Available records:
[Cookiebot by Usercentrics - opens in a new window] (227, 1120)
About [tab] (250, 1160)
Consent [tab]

==

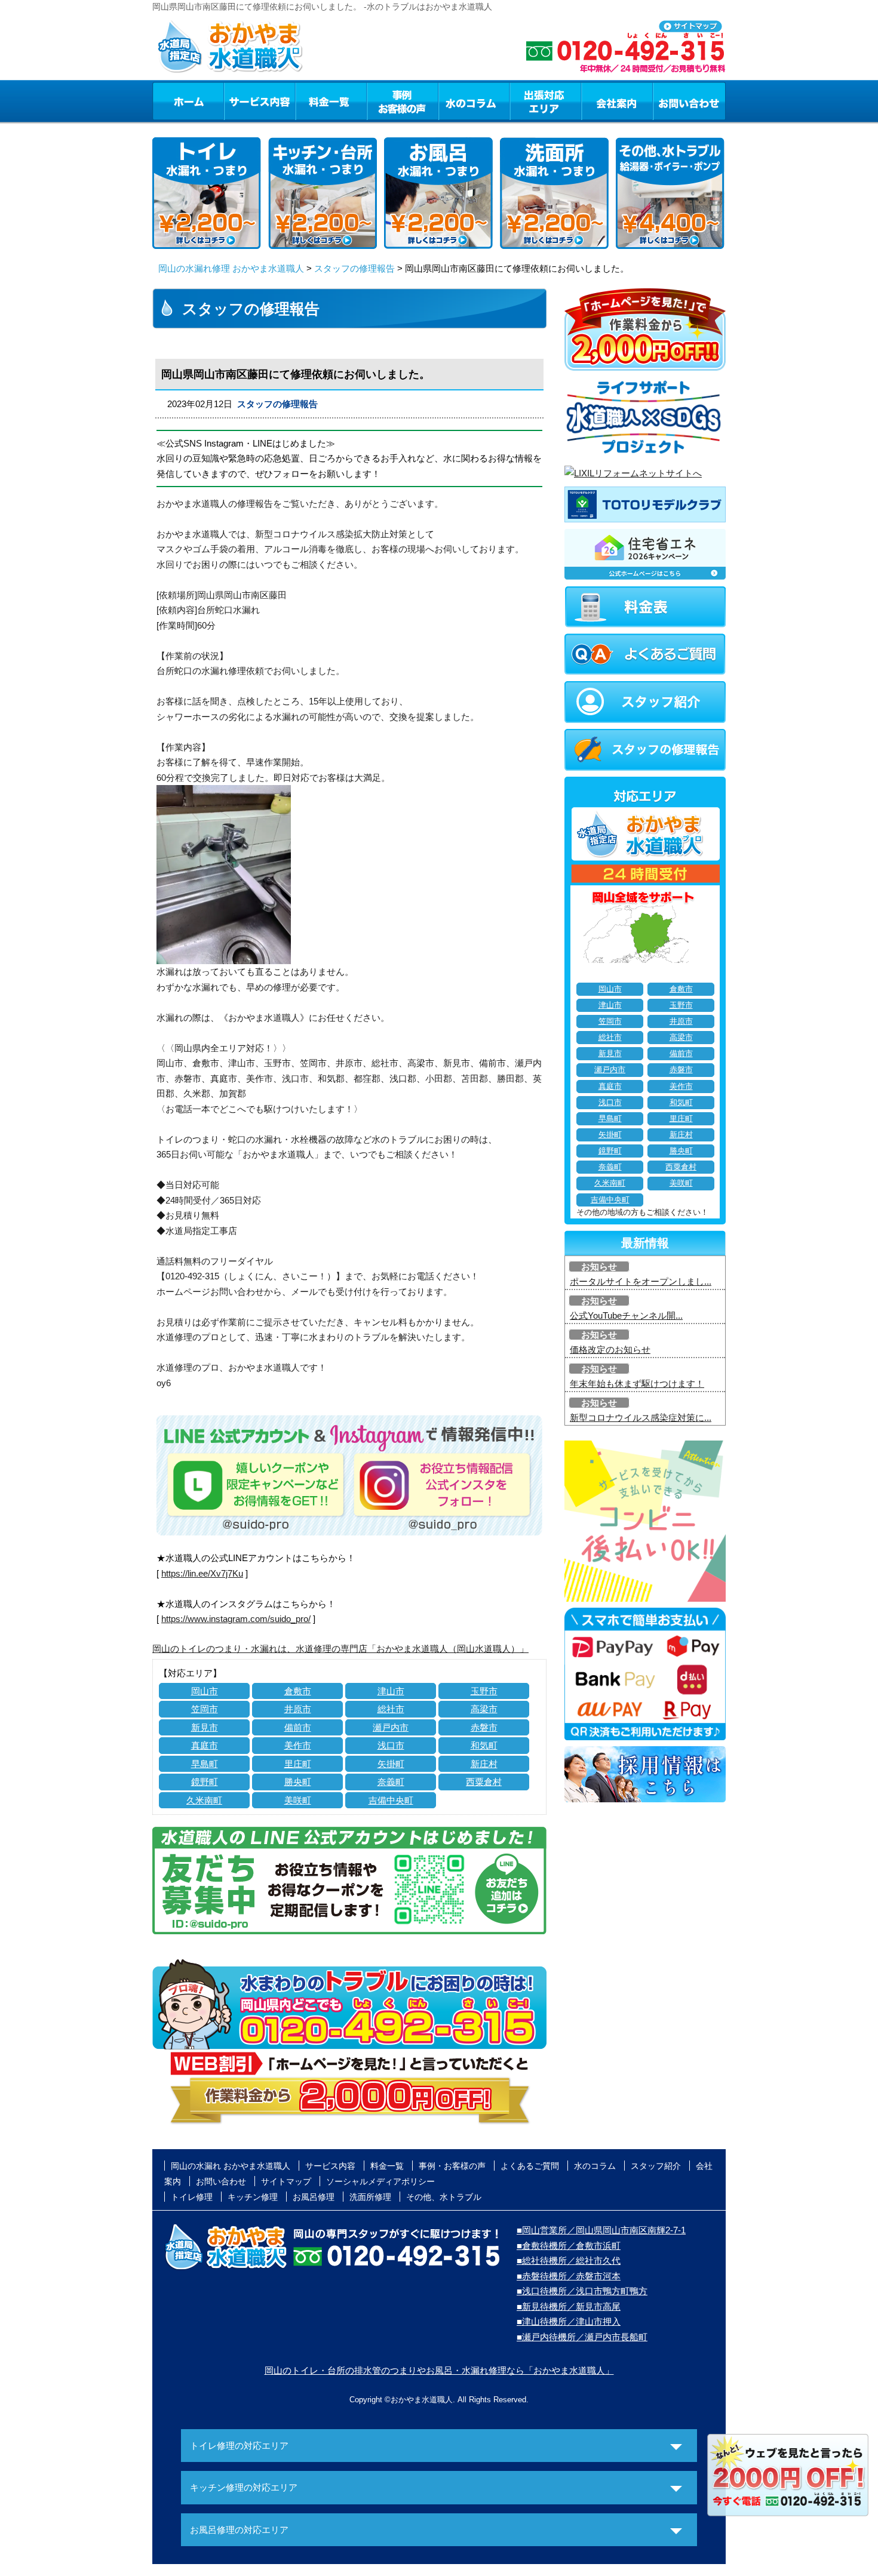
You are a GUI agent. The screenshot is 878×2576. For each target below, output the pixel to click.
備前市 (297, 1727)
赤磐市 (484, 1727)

...

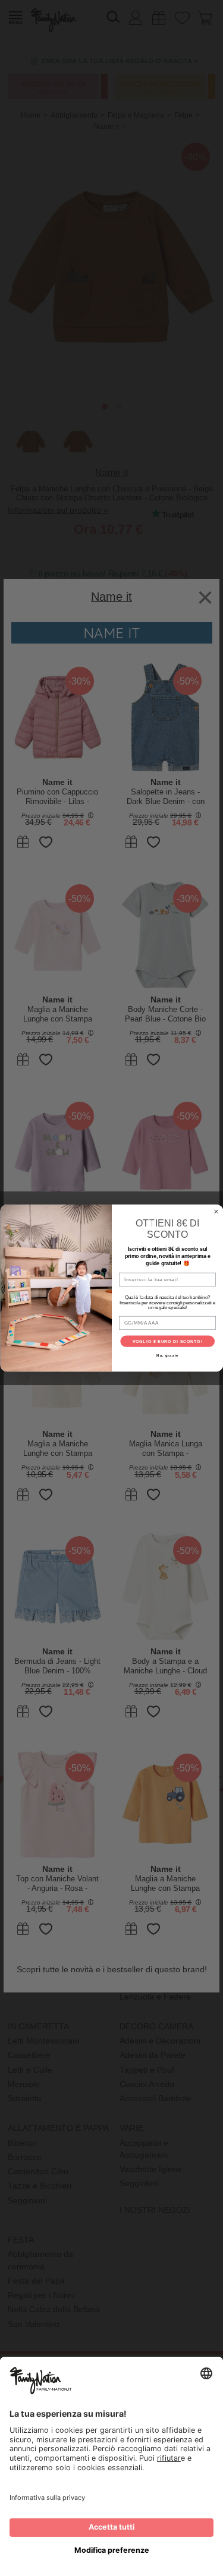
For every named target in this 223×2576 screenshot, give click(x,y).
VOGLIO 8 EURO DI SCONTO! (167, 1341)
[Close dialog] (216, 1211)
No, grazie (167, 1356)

What is expected: Wherever the word "screenshot" occurs in the data, copy that whole line.

Your response:
You are a GUI agent. The screenshot is 878×2576. For each target below, output the pixel to click.
For every named target in this 223×2576 screenshot, give click(x,y).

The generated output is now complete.